The chip arms race has begun. For Taiwan’s sake, the longer it takes for China to catch up the better. Conversely, there must be a calculation made by China at some point that Taiwan is no longer a sufficient technology risk to deter attack ie China forced to go solo in developing chip self-sufficiency has less and less to lose. It is also a delicate calculation for the White House. The pain inflicted by the latest moves are relatively contained but as AI grows in influence the technology gap between the US and China could grow dramatically in a matter of years. Certainly, if you’ve read Peter Diamandis’ excellent “The Future Is faster Than You Think”, technology convergence is accelerating innovation at warp speed compared to previous economic or industrial cycles. A rapid widening of a technology gap may not be good news. This writer’s fear is an act of desperation by Xi.

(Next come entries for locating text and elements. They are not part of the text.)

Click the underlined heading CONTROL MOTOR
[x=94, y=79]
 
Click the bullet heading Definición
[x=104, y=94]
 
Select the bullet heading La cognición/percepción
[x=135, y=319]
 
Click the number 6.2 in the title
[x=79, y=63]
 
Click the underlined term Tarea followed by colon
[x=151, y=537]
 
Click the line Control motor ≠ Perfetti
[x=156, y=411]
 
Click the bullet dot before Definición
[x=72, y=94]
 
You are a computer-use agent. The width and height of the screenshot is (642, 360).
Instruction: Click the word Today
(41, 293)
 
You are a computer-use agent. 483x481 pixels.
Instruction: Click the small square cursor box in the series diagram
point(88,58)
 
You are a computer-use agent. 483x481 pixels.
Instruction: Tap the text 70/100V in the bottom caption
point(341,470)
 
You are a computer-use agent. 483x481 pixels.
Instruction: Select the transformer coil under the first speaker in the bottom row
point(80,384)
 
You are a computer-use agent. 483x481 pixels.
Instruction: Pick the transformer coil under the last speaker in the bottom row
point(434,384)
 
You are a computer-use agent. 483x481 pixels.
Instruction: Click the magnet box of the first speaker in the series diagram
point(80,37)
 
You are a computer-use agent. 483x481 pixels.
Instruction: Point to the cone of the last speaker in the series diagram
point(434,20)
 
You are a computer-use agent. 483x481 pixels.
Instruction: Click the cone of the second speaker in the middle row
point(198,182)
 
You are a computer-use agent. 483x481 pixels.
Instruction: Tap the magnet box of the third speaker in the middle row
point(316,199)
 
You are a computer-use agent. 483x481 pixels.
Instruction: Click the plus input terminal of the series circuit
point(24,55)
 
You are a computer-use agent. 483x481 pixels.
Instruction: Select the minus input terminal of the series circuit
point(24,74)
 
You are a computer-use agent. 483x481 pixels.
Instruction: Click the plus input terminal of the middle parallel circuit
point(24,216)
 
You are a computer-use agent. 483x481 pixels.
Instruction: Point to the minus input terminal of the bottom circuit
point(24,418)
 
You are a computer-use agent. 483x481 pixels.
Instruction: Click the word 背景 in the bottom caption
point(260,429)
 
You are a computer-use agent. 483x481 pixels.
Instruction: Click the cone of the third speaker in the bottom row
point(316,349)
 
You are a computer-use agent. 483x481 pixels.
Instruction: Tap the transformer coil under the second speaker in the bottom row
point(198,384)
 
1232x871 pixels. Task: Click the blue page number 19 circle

A combination of slower GDP growth(2-3%), collapsing demographics and Japan-style property debt stagnation will apply their own political pressures but if the AI future presents a structural threat to Chinese economic competitiveness then the Beijing leadership could see chaos as a means to disguise decline. I’ve often thought Putin was more scared of the structural decline of oil and gas in an ESG world than the prospect of Ukraine joining the EU. We shall see, but recent weeks feel like the geopolitical risk gauge has jumped a few notches. The Great Firewall has already shifted the web into “splinternet” territory but that was a Chinese initiative to control and censor content. This US move to control technology itself is vastly more significant across the entire global economy. Indeed, Ben Thompson in his Stratchery newsletter captures the scale of intent rather well:
“…..the free trade globalized world that China grew up in is gone, and the US is determined to maintain the advantages it has for as long as possible.”
Arguably, Hu Jintao was not the only former leader being pushed around last week. However, only one of the aggressors was showing true strength…. Like always, follow the money. As Chinese and Hong Kong stocks imploded in recent weeks the benchmark US index S&P 500 has been on track for its best October performance in history, up over 10%.